* [Written task 1]:
Set down the post on forming future priests word for word, starting with the part that opens with the words containing "October 04, 2018" and ending with the words "trains our seminarians.".
* [Written task 2]:
In the listing, rewrite the part that opens with the line containing "Tuesday (488, 550)" and closes with the line containing "toaster [499, 336]", swapping "Identify the location of" for "Find the position of" and leaving everything else unchanged. Return only those lines.

* [Source excerpt]:
▽

Seattle Vocations Blog

Thoughts from priests, seminarians, and religious on discernment
and living out your vocation in the real world.

 

Forming Our Future Priests

October 04, 2018

Written by Fr. Bryan Dolejsi, published in NW Catholic Oct. 2018, nwcatholic.org

Amid recent revelations of clergy sexual abuse in the news, as the director of vocations for the Archdiocese of Seattle, I would like to provide some background on how the church currently screens and trains our seminarians.

A man considering priesthood has several ways to discern God’s will — and the church has many opportunities to evaluate him — before he even applies to seminary. I personally get to know him during one-on-one meetings and at priesthood discernment events. Depending on his situation, I encourage him to receive the sacraments regularly and grow in prayer, provide reading materials about priesthood, connect him with a spiritual director, ask him to become involved in ministries at his parish, encourage ongoing education, organize a seminary visit to shadow our Seattle seminarians, have him speak with his pastor, and perhaps have him live in a house of discernment (Vianney House) I oversee.

△

* [Material to process]:
▽

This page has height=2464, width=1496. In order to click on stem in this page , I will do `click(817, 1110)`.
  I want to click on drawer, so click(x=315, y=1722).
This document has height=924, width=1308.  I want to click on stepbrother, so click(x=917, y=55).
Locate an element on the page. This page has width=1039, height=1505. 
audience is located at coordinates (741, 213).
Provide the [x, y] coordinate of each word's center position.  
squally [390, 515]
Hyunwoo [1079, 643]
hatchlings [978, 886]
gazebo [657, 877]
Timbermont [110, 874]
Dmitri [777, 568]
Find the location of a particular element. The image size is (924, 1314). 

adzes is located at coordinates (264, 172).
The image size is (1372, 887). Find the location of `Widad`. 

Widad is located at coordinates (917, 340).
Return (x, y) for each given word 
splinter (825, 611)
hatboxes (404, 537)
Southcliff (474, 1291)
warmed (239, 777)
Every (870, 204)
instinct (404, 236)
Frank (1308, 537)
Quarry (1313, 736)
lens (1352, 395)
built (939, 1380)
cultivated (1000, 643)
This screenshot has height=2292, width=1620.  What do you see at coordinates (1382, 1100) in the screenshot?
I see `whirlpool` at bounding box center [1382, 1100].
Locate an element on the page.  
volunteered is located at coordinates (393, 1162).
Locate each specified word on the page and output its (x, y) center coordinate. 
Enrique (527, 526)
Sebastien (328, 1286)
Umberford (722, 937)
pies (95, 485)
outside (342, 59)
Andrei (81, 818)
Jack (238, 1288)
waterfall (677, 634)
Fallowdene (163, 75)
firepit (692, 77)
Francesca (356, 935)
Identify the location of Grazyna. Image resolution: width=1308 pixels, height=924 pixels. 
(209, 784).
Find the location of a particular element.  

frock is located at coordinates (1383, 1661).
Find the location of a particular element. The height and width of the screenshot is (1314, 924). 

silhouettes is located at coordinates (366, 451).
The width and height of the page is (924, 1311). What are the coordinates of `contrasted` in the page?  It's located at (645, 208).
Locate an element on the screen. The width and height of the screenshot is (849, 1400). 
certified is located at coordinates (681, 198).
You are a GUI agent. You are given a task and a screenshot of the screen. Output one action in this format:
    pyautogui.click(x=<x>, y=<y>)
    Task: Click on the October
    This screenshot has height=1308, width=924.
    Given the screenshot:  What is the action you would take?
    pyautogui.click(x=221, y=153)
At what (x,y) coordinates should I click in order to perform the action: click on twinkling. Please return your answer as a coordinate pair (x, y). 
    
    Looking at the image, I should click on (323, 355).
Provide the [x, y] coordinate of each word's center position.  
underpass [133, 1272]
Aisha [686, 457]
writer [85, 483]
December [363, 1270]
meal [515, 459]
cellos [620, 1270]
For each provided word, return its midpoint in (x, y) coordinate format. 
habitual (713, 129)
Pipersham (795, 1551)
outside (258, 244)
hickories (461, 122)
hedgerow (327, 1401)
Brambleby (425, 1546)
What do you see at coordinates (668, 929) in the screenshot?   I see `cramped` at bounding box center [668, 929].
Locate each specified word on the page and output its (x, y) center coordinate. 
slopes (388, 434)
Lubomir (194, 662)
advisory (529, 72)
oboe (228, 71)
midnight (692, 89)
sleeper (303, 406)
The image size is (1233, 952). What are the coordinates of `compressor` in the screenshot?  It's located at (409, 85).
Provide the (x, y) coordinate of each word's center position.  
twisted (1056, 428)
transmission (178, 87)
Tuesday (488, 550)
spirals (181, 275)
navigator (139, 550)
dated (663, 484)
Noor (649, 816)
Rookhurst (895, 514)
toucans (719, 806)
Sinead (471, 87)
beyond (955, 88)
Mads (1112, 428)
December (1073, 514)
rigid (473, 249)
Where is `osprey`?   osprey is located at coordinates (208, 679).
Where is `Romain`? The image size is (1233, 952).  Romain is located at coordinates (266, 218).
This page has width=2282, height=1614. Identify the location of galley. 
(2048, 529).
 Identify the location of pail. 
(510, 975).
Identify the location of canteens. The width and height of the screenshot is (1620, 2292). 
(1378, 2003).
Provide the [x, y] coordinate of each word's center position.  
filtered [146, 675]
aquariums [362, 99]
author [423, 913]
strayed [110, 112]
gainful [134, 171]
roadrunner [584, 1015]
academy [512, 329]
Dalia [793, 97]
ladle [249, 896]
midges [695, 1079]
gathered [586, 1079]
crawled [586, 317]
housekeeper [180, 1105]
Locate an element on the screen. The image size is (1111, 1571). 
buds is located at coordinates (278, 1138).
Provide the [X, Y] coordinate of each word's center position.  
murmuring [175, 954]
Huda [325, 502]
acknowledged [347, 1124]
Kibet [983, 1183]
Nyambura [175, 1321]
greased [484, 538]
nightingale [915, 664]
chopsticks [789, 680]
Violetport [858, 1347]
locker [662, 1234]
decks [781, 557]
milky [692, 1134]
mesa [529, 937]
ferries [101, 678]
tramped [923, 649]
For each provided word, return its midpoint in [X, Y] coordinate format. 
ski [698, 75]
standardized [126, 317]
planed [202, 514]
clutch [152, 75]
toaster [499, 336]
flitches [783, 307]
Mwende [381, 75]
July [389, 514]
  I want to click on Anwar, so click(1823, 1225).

△

* [Full response 1]:
October 04, 2018

Written by Fr. Bryan Dolejsi, published in NW Catholic Oct. 2018, nwcatholic.org

Amid recent revelations of clergy sexual abuse in the news, as the director of vocations for the Archdiocese of Seattle, I would like to provide some background on how the church currently screens and trains our seminarians.

* [Full response 2]:
Tuesday (488, 550)
spirals (181, 275)
navigator (139, 550)
dated (663, 484)
Noor (649, 816)
Rookhurst (895, 514)
toucans (719, 806)
Sinead (471, 87)
beyond (955, 88)
Mads (1112, 428)
December (1073, 514)
rigid (473, 249)
Where is `osprey`?   osprey is located at coordinates (208, 679).
Where is `Romain`? The image size is (1233, 952).  Romain is located at coordinates (266, 218).
This page has width=2282, height=1614. Find the position of galley. 
(2048, 529).
 Find the position of pail. 
(510, 975).
Find the position of canteens. The width and height of the screenshot is (1620, 2292). 
(1378, 2003).
Provide the [x, y] coordinate of each word's center position.  
filtered [146, 675]
aquariums [362, 99]
author [423, 913]
strayed [110, 112]
gainful [134, 171]
roadrunner [584, 1015]
academy [512, 329]
Dalia [793, 97]
ladle [249, 896]
midges [695, 1079]
gathered [586, 1079]
crawled [586, 317]
housekeeper [180, 1105]
Locate an element on the screen. The image size is (1111, 1571). 
buds is located at coordinates (278, 1138).
Provide the [X, Y] coordinate of each word's center position.  
murmuring [175, 954]
Huda [325, 502]
acknowledged [347, 1124]
Kibet [983, 1183]
Nyambura [175, 1321]
greased [484, 538]
nightingale [915, 664]
chopsticks [789, 680]
Violetport [858, 1347]
locker [662, 1234]
decks [781, 557]
milky [692, 1134]
mesa [529, 937]
ferries [101, 678]
tramped [923, 649]
For each provided word, return its midpoint in [X, Y] coordinate format. 
ski [698, 75]
standardized [126, 317]
planed [202, 514]
clutch [152, 75]
toaster [499, 336]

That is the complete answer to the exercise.